(EXERCISE):
Copy the lines below word for word, from the first line through the line that contains "Looking at the screenshot, I should click(x=17, y=26).", including that line.

(Element and text position data):
╭──

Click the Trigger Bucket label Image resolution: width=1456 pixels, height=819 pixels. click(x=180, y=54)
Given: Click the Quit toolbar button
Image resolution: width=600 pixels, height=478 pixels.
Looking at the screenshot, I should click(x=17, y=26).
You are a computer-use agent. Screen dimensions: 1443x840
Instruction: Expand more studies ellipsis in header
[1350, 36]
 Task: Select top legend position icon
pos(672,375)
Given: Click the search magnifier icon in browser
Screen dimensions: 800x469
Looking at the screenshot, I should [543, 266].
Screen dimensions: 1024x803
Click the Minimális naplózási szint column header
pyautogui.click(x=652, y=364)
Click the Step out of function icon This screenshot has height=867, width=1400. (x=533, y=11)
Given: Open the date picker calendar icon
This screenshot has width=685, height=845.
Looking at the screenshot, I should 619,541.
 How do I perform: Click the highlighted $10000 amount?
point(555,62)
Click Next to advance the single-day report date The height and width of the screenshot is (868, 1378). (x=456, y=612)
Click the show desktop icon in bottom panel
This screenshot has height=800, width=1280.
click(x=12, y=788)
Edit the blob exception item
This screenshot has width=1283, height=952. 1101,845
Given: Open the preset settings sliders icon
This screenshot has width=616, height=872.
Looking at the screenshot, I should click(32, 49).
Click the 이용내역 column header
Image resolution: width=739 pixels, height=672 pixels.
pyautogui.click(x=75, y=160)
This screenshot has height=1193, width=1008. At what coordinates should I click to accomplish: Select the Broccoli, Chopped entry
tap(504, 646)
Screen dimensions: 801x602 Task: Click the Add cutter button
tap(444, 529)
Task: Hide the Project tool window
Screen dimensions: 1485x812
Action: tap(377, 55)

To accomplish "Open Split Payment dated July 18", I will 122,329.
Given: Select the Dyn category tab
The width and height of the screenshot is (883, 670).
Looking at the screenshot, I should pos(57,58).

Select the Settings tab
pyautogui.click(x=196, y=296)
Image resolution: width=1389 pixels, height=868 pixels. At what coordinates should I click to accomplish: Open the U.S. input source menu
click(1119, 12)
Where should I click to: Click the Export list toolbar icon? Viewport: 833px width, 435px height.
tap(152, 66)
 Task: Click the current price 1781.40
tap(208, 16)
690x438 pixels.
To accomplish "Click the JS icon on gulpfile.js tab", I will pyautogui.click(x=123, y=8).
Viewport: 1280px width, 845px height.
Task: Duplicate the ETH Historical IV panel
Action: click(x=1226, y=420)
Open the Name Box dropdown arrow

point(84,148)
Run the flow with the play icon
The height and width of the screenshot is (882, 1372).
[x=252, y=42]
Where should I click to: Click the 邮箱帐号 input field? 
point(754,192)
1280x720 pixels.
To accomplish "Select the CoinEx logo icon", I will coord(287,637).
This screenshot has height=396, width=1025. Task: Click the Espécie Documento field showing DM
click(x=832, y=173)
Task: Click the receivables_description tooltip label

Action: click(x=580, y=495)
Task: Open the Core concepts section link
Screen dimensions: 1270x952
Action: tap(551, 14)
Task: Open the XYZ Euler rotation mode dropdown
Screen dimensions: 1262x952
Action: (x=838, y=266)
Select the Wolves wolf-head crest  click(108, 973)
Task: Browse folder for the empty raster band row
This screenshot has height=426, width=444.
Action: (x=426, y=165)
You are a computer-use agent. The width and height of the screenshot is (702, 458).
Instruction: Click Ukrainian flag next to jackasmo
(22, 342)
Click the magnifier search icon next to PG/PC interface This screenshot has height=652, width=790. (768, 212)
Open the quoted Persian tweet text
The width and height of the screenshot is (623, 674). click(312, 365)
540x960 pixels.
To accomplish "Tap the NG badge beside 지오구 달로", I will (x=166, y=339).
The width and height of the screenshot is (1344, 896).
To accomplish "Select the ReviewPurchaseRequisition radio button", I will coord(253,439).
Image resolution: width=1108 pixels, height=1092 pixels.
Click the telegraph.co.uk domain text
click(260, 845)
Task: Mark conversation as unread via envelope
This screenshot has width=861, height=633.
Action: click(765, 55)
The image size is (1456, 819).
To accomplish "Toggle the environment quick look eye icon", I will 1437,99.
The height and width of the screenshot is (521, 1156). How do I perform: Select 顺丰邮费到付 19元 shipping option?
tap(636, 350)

╰──

(ANSWER BELOW):
Click the Trigger Bucket label Image resolution: width=1456 pixels, height=819 pixels. click(x=180, y=54)
Given: Click the Quit toolbar button
Image resolution: width=600 pixels, height=478 pixels.
Looking at the screenshot, I should click(x=17, y=26).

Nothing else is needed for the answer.